Exercise directions: Would you reproduce, without any alteration, the lines from the opening line of the entries through the line that has "This screenshot has height=559, width=783." in it?
==========
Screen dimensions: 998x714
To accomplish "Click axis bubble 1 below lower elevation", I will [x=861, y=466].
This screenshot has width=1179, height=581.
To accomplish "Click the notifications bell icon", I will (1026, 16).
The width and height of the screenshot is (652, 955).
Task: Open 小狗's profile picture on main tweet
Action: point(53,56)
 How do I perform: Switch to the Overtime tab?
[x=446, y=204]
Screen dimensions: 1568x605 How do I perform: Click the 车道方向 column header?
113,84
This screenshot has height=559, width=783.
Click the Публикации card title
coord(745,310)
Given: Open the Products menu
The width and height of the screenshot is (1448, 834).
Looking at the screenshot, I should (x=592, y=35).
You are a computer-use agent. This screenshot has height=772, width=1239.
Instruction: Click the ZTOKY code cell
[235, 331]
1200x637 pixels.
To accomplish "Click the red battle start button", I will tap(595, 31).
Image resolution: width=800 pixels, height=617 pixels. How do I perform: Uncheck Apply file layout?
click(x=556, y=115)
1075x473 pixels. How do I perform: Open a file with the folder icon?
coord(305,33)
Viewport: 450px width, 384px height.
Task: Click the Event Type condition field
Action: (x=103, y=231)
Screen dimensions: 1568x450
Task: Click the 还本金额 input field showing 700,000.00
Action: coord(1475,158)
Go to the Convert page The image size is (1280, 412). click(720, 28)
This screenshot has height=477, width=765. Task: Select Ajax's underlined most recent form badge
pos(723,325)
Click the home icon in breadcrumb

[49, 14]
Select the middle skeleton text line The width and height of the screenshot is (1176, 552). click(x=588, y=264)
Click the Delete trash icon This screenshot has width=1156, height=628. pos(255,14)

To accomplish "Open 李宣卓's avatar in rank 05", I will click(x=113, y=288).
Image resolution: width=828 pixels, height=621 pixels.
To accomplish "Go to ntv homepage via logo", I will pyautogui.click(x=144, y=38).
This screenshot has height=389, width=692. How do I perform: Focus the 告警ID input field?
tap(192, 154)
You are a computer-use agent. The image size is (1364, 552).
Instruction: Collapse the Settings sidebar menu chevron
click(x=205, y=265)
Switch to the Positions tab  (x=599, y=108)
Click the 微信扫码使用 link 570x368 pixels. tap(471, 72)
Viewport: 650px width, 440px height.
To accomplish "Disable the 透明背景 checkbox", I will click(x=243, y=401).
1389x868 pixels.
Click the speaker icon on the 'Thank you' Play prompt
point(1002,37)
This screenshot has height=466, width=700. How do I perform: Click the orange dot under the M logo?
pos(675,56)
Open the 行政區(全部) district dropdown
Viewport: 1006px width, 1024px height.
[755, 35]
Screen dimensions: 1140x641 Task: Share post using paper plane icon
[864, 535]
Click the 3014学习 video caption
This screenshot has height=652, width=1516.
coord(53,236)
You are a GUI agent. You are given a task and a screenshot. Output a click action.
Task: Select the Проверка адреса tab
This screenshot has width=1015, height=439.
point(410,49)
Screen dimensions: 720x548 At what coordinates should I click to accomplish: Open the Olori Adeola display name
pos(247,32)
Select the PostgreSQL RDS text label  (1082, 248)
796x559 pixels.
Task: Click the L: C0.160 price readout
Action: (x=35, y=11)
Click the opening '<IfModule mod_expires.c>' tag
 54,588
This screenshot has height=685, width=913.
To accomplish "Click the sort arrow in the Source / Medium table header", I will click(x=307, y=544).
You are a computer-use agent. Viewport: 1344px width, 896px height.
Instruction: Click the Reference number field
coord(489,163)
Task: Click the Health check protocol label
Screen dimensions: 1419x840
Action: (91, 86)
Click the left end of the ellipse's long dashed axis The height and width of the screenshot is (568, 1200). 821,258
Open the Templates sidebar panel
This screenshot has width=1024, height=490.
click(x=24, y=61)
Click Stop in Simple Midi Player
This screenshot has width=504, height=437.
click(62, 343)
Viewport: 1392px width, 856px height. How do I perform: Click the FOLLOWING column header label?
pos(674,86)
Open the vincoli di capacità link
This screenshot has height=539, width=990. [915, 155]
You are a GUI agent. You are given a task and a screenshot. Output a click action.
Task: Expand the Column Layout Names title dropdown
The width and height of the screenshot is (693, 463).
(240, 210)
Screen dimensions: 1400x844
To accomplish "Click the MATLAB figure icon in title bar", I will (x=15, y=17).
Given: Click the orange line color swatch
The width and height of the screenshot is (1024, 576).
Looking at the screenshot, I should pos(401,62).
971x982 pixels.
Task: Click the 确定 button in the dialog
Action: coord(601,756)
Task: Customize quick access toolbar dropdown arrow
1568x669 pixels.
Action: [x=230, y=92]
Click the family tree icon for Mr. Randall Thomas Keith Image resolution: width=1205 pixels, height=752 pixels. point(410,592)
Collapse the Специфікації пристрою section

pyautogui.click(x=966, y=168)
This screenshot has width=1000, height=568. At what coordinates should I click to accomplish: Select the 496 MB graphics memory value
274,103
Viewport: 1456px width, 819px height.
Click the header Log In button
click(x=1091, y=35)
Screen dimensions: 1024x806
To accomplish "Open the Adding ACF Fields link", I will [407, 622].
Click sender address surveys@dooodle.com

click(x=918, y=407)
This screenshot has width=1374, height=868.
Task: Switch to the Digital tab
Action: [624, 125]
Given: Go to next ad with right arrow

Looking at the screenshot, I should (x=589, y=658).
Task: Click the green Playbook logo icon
==========
Response box:
Screen dimensions: 998x714
To accomplish "Click axis bubble 1 below lower elevation", I will [x=861, y=466].
This screenshot has width=1179, height=581.
To accomplish "Click the notifications bell icon", I will (1026, 16).
The width and height of the screenshot is (652, 955).
Task: Open 小狗's profile picture on main tweet
Action: point(53,56)
 How do I perform: Switch to the Overtime tab?
[x=446, y=204]
Screen dimensions: 1568x605 How do I perform: Click the 车道方向 column header?
113,84
This screenshot has height=559, width=783.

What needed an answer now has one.